OK, we have a disagreement on whether modern servers
? should be considered descendants of minicomputers or microcomputers. As the terms are varied anyway, there is no "exactly right" answer, but the position seems to be while the software (UNIX, and NT with its obvious inheritance of UNIX and VMS design characteristics), and the hardware might have inherited some of the I/O tools of minicomputers, architecturally and financially they owe more to the micros of the 80's.
- Modern servers almost universally run some variant of UNIX or NT. Mini heritage there, but NT was put out by the quintessential microcomputer software company.
- Modern servers have single-chip microprocessors, either descendants of the x86 (and thus definitely with a microcomputer heritage), or a shrinking pool of RISC chips. Soon, it appears that we'll be left with just Intel x86-compatible chips (including the upcoming AMD Hammer 64-bit exteension) and the new Itanium architecture. Both come out of the microcomputer heritage.
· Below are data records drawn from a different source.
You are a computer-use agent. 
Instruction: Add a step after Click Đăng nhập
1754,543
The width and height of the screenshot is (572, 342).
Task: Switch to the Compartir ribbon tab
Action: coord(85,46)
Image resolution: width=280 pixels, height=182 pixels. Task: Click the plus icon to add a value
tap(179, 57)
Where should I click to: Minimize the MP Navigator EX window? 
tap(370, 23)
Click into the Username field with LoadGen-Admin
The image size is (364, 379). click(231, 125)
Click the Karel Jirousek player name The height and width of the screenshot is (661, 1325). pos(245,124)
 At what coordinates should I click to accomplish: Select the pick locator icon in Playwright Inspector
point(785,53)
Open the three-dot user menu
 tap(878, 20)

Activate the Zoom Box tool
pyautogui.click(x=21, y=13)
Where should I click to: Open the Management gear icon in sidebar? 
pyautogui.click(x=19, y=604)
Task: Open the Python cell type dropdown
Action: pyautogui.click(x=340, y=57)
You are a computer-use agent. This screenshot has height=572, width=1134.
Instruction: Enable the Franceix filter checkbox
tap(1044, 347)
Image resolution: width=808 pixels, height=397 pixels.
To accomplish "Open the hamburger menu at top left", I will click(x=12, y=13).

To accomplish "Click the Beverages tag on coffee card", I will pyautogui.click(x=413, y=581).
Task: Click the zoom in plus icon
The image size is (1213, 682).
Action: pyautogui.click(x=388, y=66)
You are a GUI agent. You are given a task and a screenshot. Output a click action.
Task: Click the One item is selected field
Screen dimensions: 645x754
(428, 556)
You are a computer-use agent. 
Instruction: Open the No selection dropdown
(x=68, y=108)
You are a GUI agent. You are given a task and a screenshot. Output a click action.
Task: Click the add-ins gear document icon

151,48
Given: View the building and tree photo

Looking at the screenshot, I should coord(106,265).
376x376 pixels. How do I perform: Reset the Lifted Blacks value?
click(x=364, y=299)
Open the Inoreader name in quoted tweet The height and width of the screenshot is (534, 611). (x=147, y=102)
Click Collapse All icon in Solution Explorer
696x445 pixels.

The original minicomputers had multi-chip CPUs - the single-chip CPU was architectural innovation that made the micro possible.
- x86-based servers have a motherboard design that evolved from the IBM PC.
- Modern servers are built by either: descendants of micro companies (Compaq etc.), descendts of "super micro" workstations (Sun), or IBM.
Would you also agree the term "minicomputer" is dead, and largely used to refer to historical PDP's, VAXes and the like.
Agreed that the term is now obsolete (I've been working with HP3000s for so long I think they'll never be obsolete, but HP is now calling them servers, so.)
Remember that there are a LOT of servers running non-Intel archetecture. Many of these are invisible (AS400s for example, as well as most HP UX servers; don't know what chips Sun is using) but they're still there doing their job. And many Intel-based servers are multi-chip (or at least multi-processor, if that's what you meant, as opposed to monolithic CPU). So I question above statement 2.
Finally with the last statment you dismiss the fact that IBM was the original mainframe company; and ignore HP which was really mainly a minicomputer company (but those darned printers sold so well!). Or maybe they were a calculator company. Depends on POV I guess.
I did like the cleanup whoever did on the opening statements tho.